= Alcuin Deutsch =

American abbot (1877–1951)

Alcuin Henry Deutsch (February 13, 1877 – May 12, 1951) was an abbot of St. John's Abbey in Collegeville, Minnesota.

== Biography ==
He was born to German parents in Valla, then Hungary, an area which has historically been variously part of Austria or Hungary. He emigrated to Minnesota with his parents when he was four. After graduating high school, he became a novice at St. John's and made first profession in 1897; his monastic name patron was the scholar and liturgist Alcuin of York. He studied at St. Anselm's in Rome. After ordination, he taught at college and seminary in St. John's Abbey, advancing to the position of seminary rector.

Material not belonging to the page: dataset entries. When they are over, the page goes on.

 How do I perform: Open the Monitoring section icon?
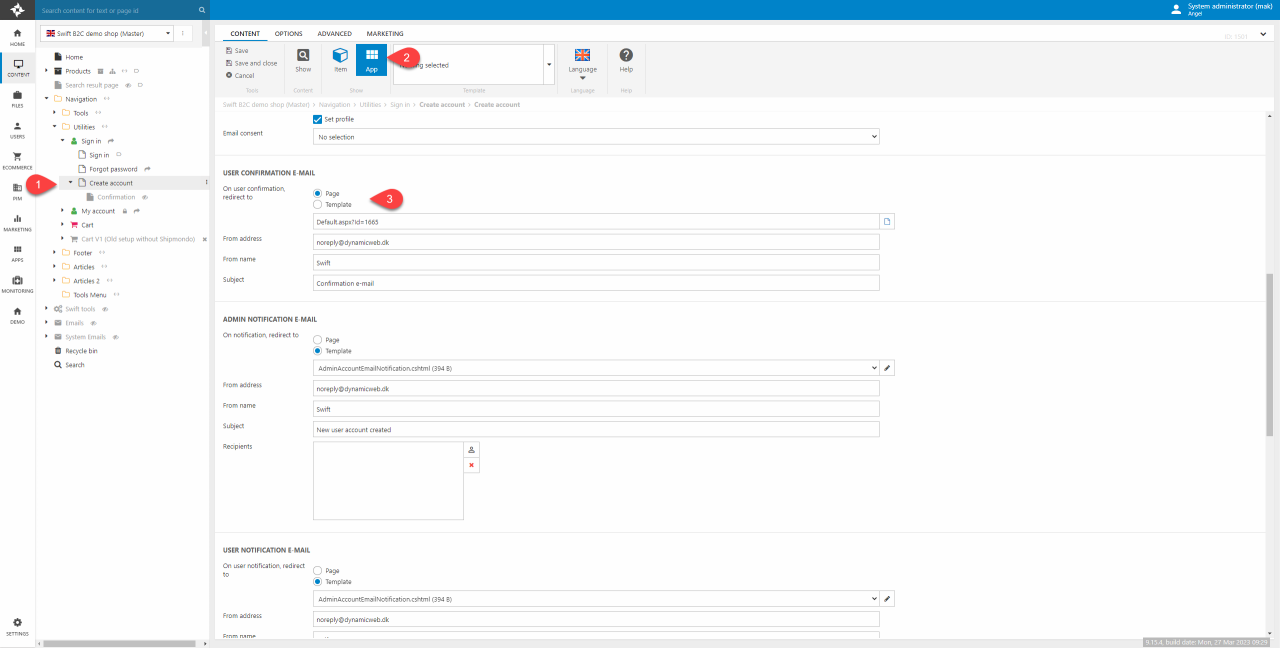17,283
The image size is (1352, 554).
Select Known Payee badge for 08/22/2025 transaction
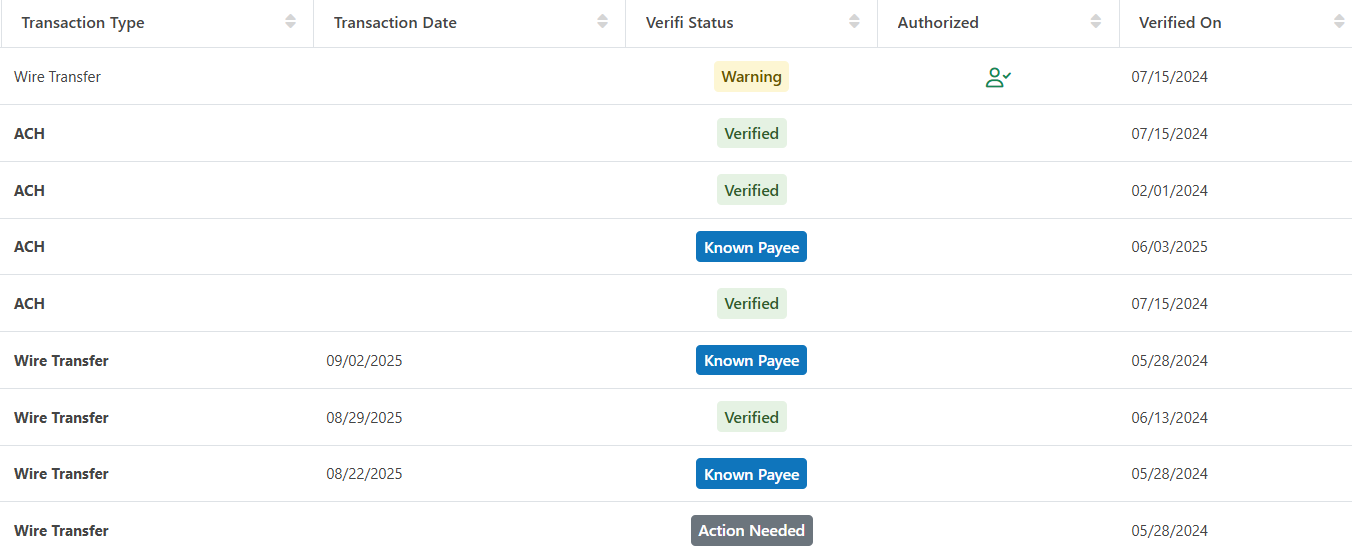coord(751,474)
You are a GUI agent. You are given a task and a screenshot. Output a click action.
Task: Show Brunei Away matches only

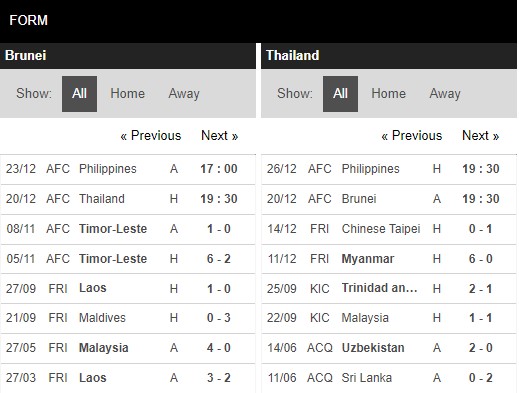184,94
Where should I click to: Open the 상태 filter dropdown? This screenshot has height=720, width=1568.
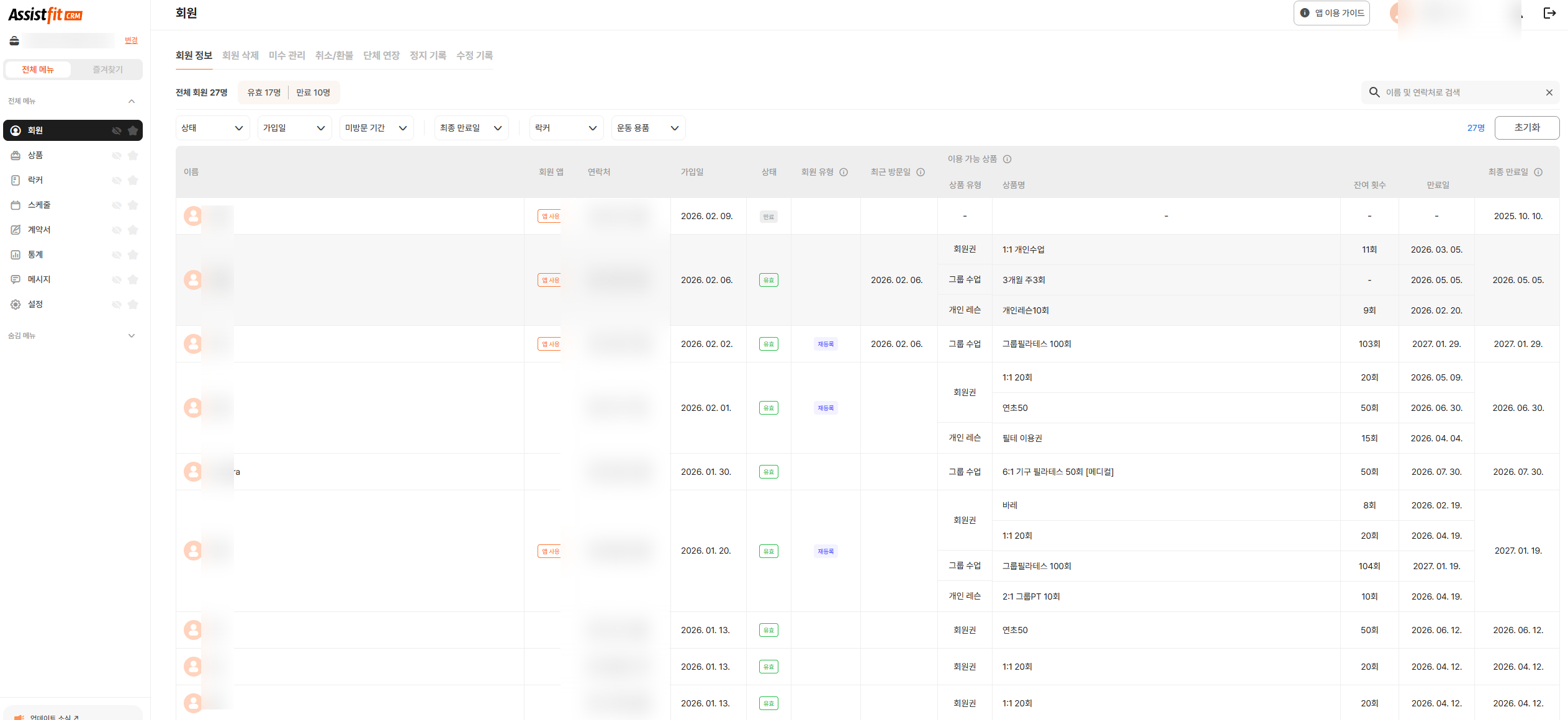pos(212,127)
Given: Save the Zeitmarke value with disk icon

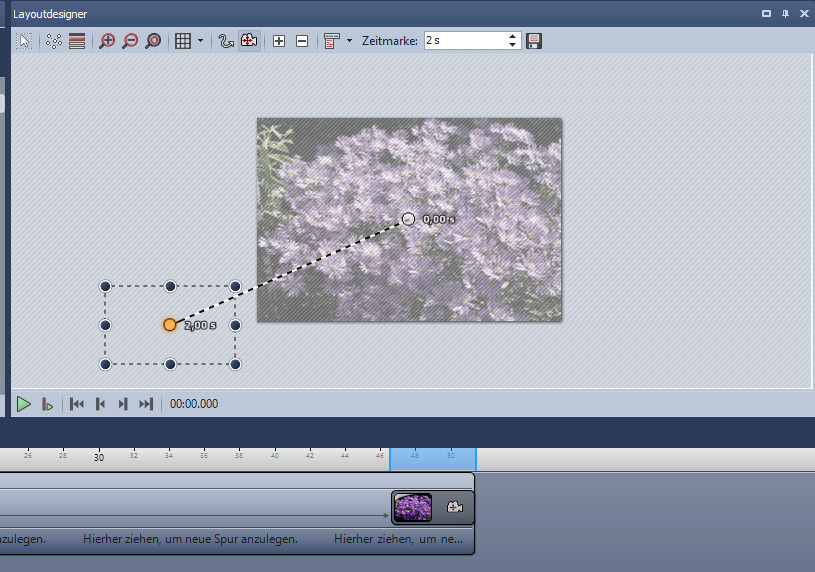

He was made prior of the abbey in 1917 and then elected abbot in 1921. His motto was taken from Martin of Tours: Non recuso laborem ("I do not refuse the work"). Many projects of expansion and new foundations followed. St. John's Abbey became an interracial monastery in 1941, and the university of which he was president had black resident students since the early 1920s. For the twelve years from 1932 to 1944, he served the American-Cassinese Congregation as its president. He encouraged the restoration of the monastic liturgy and sacred Gregorian chant; as a scholarly reference for liturgy, he founded the periodical Orate Fratres and commissioned Virgil Michel to study in Louvain beginning in 1924 and to study the Liturgical Movement in Belgium and establish relations with its leaders. The Liturgical Press was founded in 1926. It also published a journal similar to Orate Fratres for nuns, it was called Sponsa Regis. Deutsch devoted time and attention to the secular oblates, as well. For them, he composed a Manual for Oblates in 1937 and founded a monthly bulletin called The Oblate. He encouraged and sponsored the publication of a Short Breviary for lay brothers and oblates.

Abbot Alcuin received the papal privilege of wearing the cappa magna in 1923. In 1943, the Vatican granted him the use of the purple biretta and skull cap; he seldom used them. From 1947 on, Abbot Alcuin struggled with poor health, brought on by over-work. His obituary in Orate Fratres notes that "He died on the Vigil of Pentecost, having made his weekly confession a few hours earlier." Since his namesake, Alcuin of York, had died on Pentecost, the date was significant.

During the twenty-nine years of his abbatiate, the number of monks at St. John's Abbey increased steadily. When he died, it was the largest Benedictine community in the world. Baldwin Dworschak was his successor.

== Missionary initiatives ==
During his service, St. John's founded missions in Mexico and Puerto Rico. Also, the Abbey has served all the Catholic parishes in the Bahamas and the Vicars Apostolic of that territory were monks sent there by Abbot Alcuin. Several monks from Collegeville were sent to fledgling abbey in various parts of the United States: Mark Braun led St. Gregory's Abbey in Shawnee, Oklahoma; Cuthbert Goeb went to Assumption Abbey in North Dakota; Severin Gertken took charge of Muenster Abbey in Saskatchewan, as did Michael Ott before him. He launched an interracial monastery in Kentucky during times of segregation. Monks were even sent from Minnesota to Japan.